Forget about 2008's "Hope and Change" mantra.
New York magazine's John Heilemann said on this weekend's "Chris Matthews Show" Barack Obama's message in 2012 will all be about "fear" of the Republican candidate, and the President will spend $500 million on negative attack ads against his opponent to instill it (video follows with transcript and commentary):
JOHN HEILEMANN, NEW YORK MAGAZINE: To me the core difference between 2008 and 2012 is going to be politics of hope which we saw in 2008 versus the politics of fear in 2012. They won't call it that, but so much of this campaign in terms of driving turnout among all of these groups to be about making the Republican alternative totally unacceptable. And they are going to have a billion dollars. You are going to see a negative, an onslaught of negative advertising we’ve never seen anything like. We’ve never seen anything…
CHRIS MATTHEWS, HOST: You just split the story. If the story is hope for Obama, how does he build that by trashing his opponents?
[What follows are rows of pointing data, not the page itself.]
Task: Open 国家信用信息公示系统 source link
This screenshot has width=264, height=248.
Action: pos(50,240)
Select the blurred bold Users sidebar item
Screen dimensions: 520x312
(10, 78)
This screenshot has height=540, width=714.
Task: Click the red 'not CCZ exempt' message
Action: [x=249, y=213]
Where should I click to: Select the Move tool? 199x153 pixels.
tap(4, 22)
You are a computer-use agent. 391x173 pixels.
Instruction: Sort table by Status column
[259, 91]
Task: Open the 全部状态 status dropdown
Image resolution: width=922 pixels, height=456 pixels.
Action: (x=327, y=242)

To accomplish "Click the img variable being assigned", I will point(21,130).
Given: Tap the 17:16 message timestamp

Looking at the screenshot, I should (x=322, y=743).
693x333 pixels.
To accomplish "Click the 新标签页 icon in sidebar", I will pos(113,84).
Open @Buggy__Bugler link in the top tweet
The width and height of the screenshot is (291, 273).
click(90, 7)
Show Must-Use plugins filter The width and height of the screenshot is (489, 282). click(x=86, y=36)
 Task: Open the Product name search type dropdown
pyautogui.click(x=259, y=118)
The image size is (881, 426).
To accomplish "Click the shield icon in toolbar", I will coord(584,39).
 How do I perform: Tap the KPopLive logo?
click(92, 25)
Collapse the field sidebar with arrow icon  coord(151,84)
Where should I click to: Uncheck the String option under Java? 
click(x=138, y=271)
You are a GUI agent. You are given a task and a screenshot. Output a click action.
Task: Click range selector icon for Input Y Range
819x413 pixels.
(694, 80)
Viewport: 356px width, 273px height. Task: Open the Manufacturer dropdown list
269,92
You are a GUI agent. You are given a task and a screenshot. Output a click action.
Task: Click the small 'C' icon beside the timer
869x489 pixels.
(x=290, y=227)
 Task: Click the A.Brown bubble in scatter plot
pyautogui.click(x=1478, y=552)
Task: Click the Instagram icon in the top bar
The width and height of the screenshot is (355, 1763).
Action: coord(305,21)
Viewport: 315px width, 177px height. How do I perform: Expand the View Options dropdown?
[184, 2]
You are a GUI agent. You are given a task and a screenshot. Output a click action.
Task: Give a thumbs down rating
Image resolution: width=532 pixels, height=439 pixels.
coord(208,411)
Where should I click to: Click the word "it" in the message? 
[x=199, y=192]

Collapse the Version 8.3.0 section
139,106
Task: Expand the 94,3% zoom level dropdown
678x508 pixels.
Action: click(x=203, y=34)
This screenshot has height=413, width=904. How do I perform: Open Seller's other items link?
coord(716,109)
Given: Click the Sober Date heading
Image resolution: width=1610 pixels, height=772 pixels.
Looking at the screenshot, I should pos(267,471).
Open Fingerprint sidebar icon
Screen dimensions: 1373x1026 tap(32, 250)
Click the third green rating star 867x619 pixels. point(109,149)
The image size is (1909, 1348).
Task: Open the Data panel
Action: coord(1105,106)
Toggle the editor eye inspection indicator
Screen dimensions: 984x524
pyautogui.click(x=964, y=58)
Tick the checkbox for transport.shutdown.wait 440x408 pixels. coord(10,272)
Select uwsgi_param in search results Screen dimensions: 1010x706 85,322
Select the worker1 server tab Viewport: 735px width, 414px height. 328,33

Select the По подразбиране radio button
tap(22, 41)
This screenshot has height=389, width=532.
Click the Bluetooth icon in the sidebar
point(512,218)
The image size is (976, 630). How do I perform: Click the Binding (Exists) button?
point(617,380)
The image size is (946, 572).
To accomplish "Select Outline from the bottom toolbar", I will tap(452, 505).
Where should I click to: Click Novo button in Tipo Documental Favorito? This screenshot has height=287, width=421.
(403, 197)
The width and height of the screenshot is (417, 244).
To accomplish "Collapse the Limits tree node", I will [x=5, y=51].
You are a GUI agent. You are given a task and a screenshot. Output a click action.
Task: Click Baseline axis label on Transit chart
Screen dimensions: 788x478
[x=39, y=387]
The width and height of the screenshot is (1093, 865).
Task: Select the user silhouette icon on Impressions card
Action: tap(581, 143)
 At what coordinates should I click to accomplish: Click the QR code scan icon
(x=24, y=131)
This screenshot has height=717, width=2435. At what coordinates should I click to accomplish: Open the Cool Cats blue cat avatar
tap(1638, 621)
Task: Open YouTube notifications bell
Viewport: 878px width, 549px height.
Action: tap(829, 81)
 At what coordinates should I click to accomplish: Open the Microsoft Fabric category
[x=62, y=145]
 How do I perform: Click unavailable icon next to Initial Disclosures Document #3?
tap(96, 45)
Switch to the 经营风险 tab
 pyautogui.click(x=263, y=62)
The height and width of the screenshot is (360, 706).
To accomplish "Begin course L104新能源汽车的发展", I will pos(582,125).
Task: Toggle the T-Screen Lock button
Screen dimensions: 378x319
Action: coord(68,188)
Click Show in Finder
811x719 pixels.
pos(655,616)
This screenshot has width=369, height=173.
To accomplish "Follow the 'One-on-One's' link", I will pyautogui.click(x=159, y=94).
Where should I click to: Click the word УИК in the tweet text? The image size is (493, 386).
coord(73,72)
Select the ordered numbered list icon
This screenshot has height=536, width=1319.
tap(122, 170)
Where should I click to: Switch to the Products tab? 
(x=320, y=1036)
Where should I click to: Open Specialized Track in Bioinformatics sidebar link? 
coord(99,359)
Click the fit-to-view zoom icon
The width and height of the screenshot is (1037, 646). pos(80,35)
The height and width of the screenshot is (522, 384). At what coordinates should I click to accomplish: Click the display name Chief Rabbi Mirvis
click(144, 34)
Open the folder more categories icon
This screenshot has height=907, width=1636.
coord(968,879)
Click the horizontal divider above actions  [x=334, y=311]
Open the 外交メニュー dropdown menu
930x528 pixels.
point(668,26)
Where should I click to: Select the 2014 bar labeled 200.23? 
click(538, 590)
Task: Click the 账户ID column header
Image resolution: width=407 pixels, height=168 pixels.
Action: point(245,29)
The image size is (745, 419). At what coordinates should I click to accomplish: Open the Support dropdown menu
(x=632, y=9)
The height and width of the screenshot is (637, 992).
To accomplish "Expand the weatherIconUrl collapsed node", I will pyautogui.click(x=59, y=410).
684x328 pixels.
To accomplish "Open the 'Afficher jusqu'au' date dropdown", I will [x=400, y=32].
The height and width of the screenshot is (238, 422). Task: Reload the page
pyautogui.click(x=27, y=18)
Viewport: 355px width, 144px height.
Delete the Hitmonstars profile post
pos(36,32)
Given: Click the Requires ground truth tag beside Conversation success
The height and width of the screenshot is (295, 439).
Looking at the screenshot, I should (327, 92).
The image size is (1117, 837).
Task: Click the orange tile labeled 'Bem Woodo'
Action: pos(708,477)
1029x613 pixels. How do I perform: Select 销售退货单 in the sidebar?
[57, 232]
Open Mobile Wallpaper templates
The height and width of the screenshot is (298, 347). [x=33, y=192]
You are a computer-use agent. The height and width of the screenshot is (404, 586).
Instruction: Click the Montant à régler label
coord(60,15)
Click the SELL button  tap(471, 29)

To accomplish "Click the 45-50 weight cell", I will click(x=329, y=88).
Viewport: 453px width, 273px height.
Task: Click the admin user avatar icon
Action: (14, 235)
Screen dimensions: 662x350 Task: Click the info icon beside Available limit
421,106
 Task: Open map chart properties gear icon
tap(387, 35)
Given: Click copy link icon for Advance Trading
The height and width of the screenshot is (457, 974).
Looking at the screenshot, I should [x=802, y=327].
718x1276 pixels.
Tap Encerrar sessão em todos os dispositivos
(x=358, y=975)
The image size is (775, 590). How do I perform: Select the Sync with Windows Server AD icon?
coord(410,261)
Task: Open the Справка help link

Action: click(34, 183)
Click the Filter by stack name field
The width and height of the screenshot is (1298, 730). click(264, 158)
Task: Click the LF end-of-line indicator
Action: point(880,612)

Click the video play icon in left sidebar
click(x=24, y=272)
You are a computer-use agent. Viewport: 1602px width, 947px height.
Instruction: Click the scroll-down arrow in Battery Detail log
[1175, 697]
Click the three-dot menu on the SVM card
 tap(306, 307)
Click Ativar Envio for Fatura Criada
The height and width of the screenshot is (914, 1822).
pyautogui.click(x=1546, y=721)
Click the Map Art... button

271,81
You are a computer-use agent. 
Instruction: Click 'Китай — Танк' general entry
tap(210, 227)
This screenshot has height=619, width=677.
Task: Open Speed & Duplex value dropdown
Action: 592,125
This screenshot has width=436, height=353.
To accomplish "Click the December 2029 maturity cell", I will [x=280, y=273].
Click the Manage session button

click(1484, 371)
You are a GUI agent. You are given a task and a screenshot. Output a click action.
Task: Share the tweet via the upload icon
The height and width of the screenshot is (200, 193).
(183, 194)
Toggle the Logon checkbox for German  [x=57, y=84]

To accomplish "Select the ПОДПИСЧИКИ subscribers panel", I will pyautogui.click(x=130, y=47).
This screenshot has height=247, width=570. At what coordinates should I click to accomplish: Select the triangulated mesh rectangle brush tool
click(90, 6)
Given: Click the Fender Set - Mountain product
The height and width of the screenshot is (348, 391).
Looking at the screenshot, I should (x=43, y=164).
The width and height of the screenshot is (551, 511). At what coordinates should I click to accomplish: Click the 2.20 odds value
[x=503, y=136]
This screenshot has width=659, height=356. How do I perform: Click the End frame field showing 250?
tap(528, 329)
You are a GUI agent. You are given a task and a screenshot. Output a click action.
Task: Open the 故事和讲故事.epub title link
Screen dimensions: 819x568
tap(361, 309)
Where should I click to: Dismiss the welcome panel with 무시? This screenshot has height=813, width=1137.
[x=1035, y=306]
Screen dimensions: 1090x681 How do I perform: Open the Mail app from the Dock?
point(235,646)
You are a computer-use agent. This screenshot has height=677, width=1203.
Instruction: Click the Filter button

HEILEMANN: No, now it's fear this time. 2012 it's fear of the alternative. And it's $500 million of negative ads [Laughs] run against Mitt Romney or Jon Huntsman or Michele Bachmann or Rick Perry?
MATTHEWS: Does the public want to see that, the President of the United States trashing his opponent?
HEILEMANN: The public may not want to see it, but they’re going to get it, and in the past even though they say they don't want to see it, it has worked in the past, just not on this scale.
GLORIA BORGER, CNN: It’s a very old Democratic campaign running against Republican extremists.
Interesting how the co-author of the book about the 2008 presidential campaign "Game Change" thinks it's funny the current White House resident is going to spend $500 million next year attacking his opponent.
Remember when liberal media members thought there was too much money in politics and reducing campaign contributions would be a good thing for the nation?
I guess money is only bad when it's going to the GOP.
As for "Republican extremism," heaven help us when low taxes, a balanced budget, and solving the looming crises of Medicare and Social Security are considered extreme.